%%

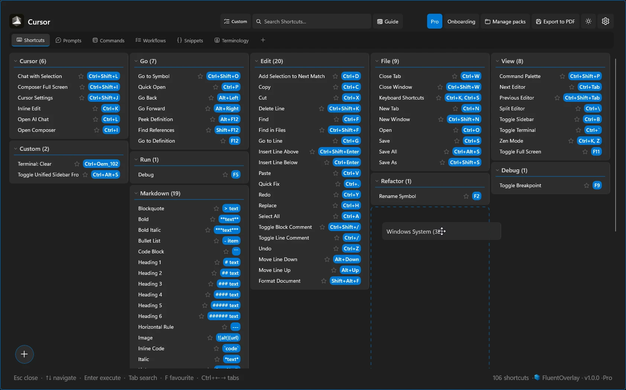Click the floating plus button
The height and width of the screenshot is (390, 626).
[24, 354]
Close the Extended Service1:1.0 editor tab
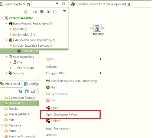The height and width of the screenshot is (138, 156). click(129, 4)
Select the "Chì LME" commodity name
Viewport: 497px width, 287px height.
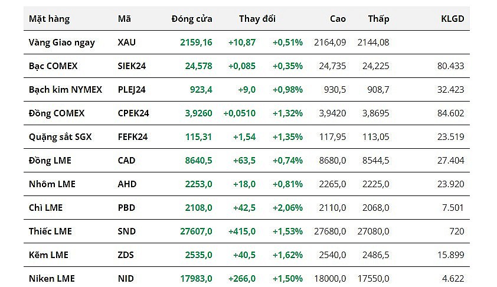45,208
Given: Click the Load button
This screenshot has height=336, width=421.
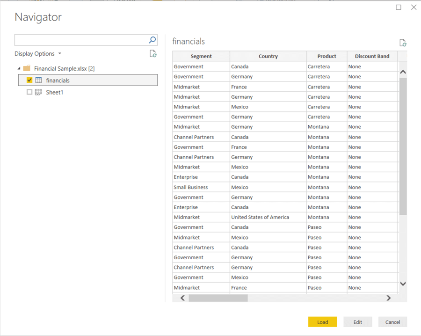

%%

■ TO BE DONE ■
Put every line of the entries above into a numbered list, skipping any blank lines and leaving out the pictures.

■ EXERCISE OUTPUT ■
1. Click the floating plus button
2. The height and width of the screenshot is (390, 626).
3. [24, 354]
4. Close the Extended Service1:1.0 editor tab
5. The height and width of the screenshot is (138, 156). click(129, 4)
6. Select the "Chì LME" commodity name
7. Viewport: 497px width, 287px height.
8. 45,208
9. Given: Click the Load button
10. This screenshot has height=336, width=421.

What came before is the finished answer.